## What needs to be done
Pick up the account of overhauling a woodshop and installing a dust collection system, and carry it on from the point where the excerpt ends.

## Excerpt to read
——————

And while it was fun and I learned a lot, brothers and sisters, I never want to do it ever again. Never ever. I suppose it would have been easy enough if all I had done was run the duct work from the dust collector to all the machines, but nooooo. That's not good enough for Susan, is it? Oh nooooo, she has to completely overhaul/clean out/re-arrange the space, doesn't she?

In the middle of the the July and August heat no less.

Talk about bat shit crazy.

I've lost four  five pounds* in the last two weeks from all the work and heat. I kid you not.

It's not entirely finished. I have to construct dust hoods for the compound miter and radial arm saws, hook up all the machines to the system and ground them.

Here's the deal: Wood dust is a known carcinogen, so if you're going to do a lot of woodworking (and it seems that I do), then you really need to do something about it. (Not to mention that it makes my sinuses swell up like they are stuffed full of sea monkeys.) I've known this for a while, but put off installing the system because, well frankly, I suspected it was going to be a pain in the ass. And it has been.

——————

## Information shown

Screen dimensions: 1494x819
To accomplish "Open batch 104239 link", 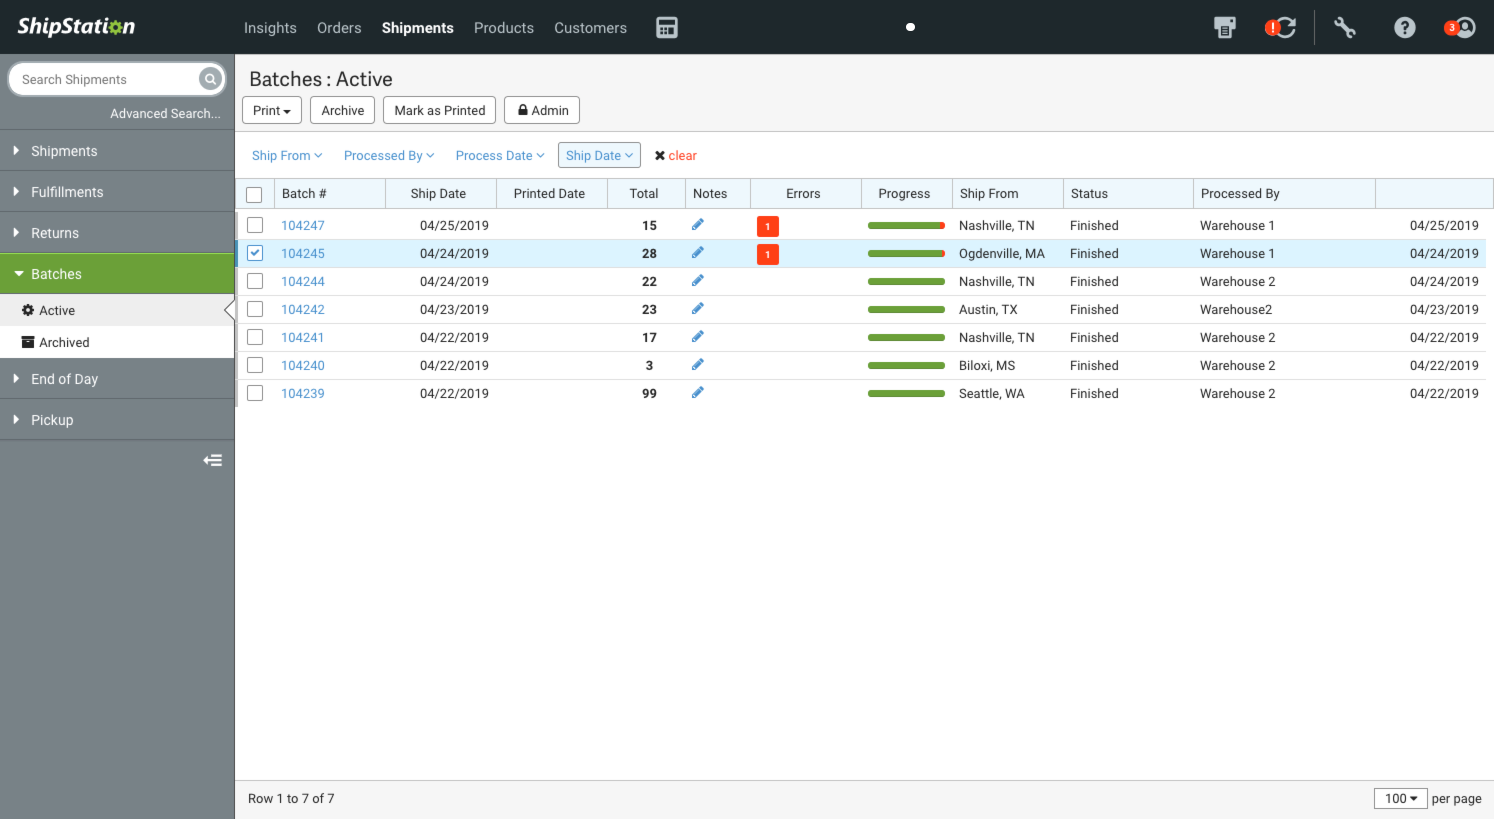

——————

## Task result
But it has also been an interesting and fun problem to solve. Part of the reason it was difficult was that I went ahead and totally cleaned out the shop and re-arranged it before starting. After all, once I put the system in, the machines are going to more or less be locked into their place forever. Or until I die or move away. Whichever comes first.

So I gave it some thought and came up with a floor plan that maximizes efficiency and space, unloaded all the shelves (and in the process getting rid of all the things "I might use someday," but never have), shoved and moved all the heavy stuff around, installed the ductwork, and re-loaded the shelves.

(It was really time for a good cleaning and overhaul anyway. I don't want to talk about the disgusting things I found behind the shelves. Let's just say that everything has been sprayed with a bleach solution and the exterminator is coming at 3 o'clock today.

I also caulked and spray-foam insulated the heck out of every crack and cranny I found, so that was a bonus, too.)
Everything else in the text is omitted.